::: Given data :::

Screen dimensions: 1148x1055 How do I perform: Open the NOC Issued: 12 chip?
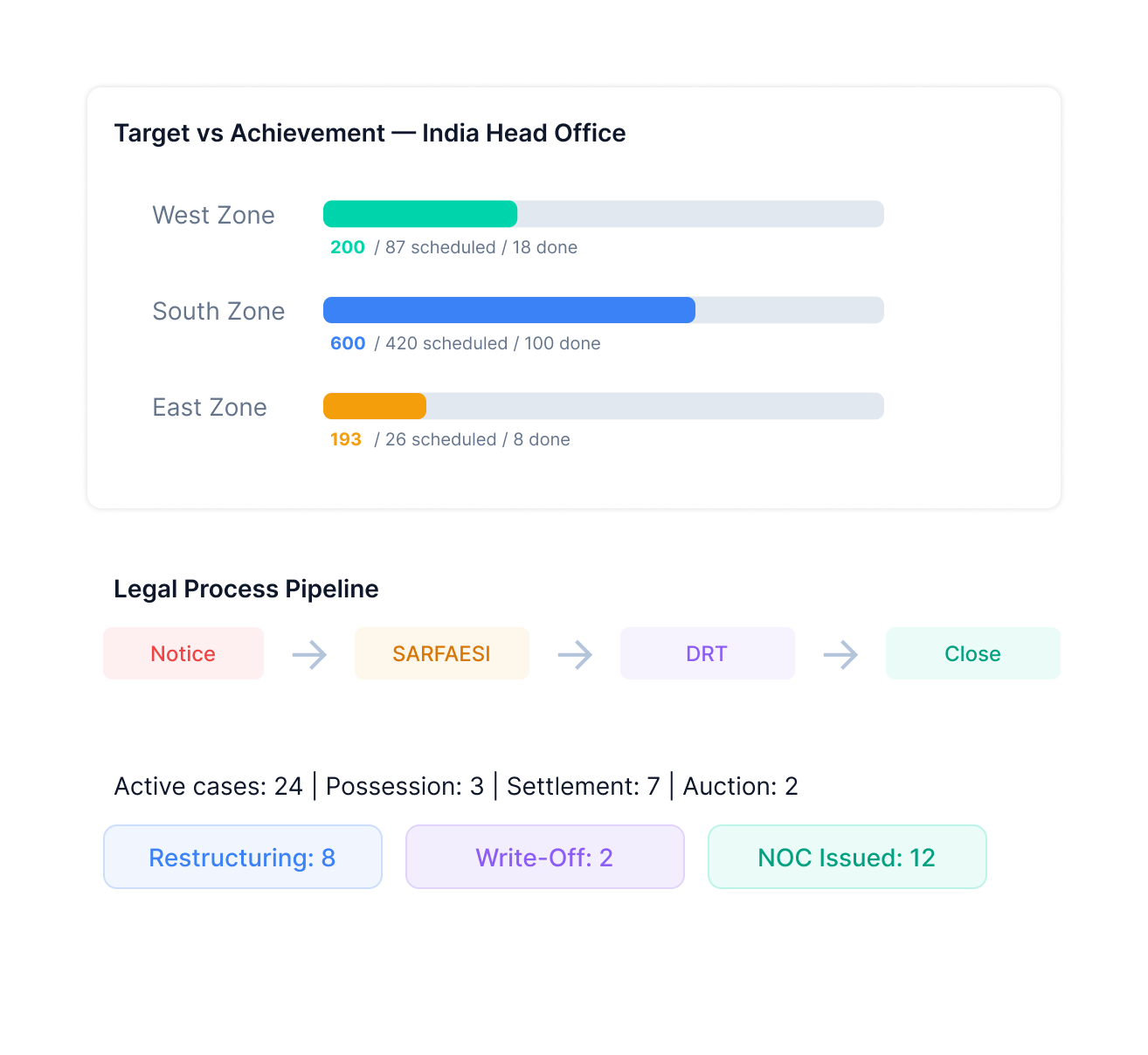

:::
::: Given data :::

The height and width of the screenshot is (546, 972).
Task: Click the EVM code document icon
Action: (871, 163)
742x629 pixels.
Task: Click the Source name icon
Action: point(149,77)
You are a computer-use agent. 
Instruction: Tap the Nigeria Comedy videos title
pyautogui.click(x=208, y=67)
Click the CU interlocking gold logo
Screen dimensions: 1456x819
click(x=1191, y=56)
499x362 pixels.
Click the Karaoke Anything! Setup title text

:::

▶ _What you will do_: Using the listing above, return word for word each line from the one that has "499x362 pixels." through the one that has "Click the Karaoke Anything! Setup title text", and no line outside that range.

▶ _Response area_:
499x362 pixels.
Click the Karaoke Anything! Setup title text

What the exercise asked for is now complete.